Molecular mechanisms linking excess adipose tissue with esophageal cancer : targeting tumor metabolism and 5-lipoxygenase

Abstract

Oesophageal adenocarcinoma (OAC) is the fastest growing cancer in the developed world. Visceral obesity, and in particular factors secreted from metabolically active visceral adipose tissue, may alter tumour glycolytic pathways resulting in a more aggressive phenotype. Despite major improvements to patient outcomes, less than 20% of OAC patients remain alive 5 years after diagnosis. The rising incidence of OAC is attributed to increases in the prevalence of obesity.
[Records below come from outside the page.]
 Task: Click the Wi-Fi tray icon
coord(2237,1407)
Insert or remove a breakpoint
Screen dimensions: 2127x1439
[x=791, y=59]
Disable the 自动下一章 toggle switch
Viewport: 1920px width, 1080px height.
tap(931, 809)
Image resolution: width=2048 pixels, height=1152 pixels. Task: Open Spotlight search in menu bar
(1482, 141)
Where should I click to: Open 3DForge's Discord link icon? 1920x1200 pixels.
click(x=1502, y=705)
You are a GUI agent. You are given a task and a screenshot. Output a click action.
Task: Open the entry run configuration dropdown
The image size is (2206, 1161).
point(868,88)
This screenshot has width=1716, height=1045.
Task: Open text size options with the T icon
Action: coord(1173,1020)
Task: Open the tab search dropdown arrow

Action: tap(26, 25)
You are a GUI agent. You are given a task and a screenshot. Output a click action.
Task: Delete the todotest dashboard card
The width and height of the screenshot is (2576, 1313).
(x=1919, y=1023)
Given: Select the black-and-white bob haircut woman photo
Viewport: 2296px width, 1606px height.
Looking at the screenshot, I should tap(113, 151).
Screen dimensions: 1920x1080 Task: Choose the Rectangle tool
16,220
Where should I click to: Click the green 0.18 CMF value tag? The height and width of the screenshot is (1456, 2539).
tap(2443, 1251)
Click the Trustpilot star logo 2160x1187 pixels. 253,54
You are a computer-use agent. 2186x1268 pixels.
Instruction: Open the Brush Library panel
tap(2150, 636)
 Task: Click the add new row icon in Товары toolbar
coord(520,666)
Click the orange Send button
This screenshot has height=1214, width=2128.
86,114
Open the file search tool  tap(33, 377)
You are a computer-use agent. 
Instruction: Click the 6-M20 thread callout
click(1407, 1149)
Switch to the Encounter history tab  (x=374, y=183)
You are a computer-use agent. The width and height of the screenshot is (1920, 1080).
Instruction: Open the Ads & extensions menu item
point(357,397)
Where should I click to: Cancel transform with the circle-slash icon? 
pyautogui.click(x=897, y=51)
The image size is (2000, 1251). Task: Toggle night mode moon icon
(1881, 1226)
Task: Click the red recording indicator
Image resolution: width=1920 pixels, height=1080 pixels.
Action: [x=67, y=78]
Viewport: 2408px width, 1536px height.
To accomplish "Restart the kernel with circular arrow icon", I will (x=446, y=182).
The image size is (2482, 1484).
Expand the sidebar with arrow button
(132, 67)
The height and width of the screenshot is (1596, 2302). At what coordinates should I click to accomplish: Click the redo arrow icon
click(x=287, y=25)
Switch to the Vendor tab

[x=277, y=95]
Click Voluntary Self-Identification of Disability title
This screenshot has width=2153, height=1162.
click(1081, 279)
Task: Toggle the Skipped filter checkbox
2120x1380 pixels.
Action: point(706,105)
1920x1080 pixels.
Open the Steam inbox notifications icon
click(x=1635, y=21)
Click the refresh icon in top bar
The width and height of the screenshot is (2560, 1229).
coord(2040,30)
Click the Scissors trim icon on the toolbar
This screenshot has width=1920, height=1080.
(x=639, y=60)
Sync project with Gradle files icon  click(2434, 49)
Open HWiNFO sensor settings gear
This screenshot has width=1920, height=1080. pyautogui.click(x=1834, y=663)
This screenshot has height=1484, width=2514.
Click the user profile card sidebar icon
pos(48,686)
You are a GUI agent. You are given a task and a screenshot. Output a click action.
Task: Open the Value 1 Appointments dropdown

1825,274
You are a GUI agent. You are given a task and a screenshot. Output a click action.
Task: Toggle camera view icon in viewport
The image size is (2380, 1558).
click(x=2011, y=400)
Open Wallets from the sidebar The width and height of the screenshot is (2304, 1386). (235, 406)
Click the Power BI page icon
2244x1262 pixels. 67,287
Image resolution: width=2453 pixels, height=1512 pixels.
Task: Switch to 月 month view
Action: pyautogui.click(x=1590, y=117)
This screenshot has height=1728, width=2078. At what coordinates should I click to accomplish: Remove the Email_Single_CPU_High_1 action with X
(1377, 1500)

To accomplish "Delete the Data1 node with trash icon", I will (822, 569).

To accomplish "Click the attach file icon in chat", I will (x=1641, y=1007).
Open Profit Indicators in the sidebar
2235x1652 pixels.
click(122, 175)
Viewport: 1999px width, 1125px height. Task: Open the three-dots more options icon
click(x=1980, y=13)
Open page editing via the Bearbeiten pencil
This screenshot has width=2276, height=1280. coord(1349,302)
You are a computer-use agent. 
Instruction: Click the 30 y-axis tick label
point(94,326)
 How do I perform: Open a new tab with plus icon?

The mechanisms linking obesity and OAC are not fully understood, however, it is thought that visceral obesity has more relevance to the pro-carciogenic alterations than subcutaneous obesity. Strong preliminary data using an Affymetrix array platform demonstrated glycolysis to be one out ofthree most upregulated pathways (alongside with EMT and cytokine signalling) following co-culture of oesophageal adenocarcinoma cells with adipose explants from OAC patients. Subsequent KEGG pathway analysis showed 5-lipoxygenase (5LOX) to be one ofthe top ten significantly upregulated genes in OAC. 5LOX is an enzyme involved in the metabolism of arachidonic acid to pro-inflammatory bioactive lipids. It has been linked to cancer with roles in inflammation, tumourigenesis and overall survival. The aim of this project was to delineate how excess visceral adiposity affects tumour metabolism and to investigate the role of commercially available and novel inhibitors of the glycolytic pathway and 5LOX as anti-cancer agents in obesity-driven oesophageal Cancer.